> [The request] Reproduce the material below word for word, from its first line through the line that contains "INS is located at coordinates (1116, 844).", including that line.

> [Given data]

====

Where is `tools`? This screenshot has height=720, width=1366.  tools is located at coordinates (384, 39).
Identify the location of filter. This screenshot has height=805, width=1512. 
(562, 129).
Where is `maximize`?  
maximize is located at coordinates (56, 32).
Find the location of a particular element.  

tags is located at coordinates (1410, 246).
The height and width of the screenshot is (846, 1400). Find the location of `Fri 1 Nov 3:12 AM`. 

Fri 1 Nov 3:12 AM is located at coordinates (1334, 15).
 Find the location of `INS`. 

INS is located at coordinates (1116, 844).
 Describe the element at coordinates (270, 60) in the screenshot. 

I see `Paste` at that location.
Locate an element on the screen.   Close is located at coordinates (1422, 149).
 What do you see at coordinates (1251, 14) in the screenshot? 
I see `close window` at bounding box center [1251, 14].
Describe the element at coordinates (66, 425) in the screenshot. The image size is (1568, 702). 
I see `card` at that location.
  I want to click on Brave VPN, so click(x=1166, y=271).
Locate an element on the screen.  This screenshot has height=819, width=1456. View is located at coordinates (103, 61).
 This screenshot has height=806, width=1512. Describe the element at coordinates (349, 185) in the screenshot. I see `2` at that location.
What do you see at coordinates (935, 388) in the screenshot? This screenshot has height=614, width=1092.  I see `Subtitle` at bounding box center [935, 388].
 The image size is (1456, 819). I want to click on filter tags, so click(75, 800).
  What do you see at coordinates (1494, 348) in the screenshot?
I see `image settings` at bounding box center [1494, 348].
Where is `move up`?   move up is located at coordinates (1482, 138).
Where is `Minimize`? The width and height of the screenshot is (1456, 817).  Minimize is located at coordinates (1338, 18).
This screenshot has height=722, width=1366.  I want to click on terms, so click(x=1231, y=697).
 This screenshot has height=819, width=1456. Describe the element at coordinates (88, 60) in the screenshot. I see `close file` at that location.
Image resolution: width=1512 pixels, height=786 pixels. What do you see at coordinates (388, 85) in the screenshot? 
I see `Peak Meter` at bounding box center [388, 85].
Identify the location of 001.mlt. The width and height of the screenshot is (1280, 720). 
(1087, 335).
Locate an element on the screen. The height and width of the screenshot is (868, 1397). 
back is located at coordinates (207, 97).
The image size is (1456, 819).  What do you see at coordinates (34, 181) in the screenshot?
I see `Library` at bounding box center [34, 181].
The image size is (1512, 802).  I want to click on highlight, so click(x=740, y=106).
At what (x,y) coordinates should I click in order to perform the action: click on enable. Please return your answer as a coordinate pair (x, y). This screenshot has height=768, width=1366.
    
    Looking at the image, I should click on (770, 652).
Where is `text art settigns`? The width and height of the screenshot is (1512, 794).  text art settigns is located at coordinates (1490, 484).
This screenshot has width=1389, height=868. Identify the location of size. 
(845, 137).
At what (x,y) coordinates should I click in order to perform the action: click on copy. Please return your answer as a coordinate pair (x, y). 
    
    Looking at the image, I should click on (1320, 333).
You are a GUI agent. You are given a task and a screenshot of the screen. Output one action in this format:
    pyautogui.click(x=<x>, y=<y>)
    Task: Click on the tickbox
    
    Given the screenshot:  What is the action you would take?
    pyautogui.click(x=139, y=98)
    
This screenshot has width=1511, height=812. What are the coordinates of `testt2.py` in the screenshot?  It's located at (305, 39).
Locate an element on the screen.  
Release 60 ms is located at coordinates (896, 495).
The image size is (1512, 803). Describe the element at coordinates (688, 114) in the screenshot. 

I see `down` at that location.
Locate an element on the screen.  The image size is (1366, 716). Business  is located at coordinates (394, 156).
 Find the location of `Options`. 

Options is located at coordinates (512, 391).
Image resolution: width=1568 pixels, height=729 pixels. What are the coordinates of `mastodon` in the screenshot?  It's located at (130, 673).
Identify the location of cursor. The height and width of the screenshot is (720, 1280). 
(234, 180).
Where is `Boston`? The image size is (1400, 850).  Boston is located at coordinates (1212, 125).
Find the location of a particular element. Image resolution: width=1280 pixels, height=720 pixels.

====

> [Task result]
Where is `tools`? This screenshot has height=720, width=1366.  tools is located at coordinates (384, 39).
Identify the location of filter. This screenshot has height=805, width=1512. 
(562, 129).
Where is `maximize`?  
maximize is located at coordinates (56, 32).
Find the location of a particular element.  

tags is located at coordinates (1410, 246).
The height and width of the screenshot is (846, 1400). Find the location of `Fri 1 Nov 3:12 AM`. 

Fri 1 Nov 3:12 AM is located at coordinates (1334, 15).
 Find the location of `INS`. 

INS is located at coordinates (1116, 844).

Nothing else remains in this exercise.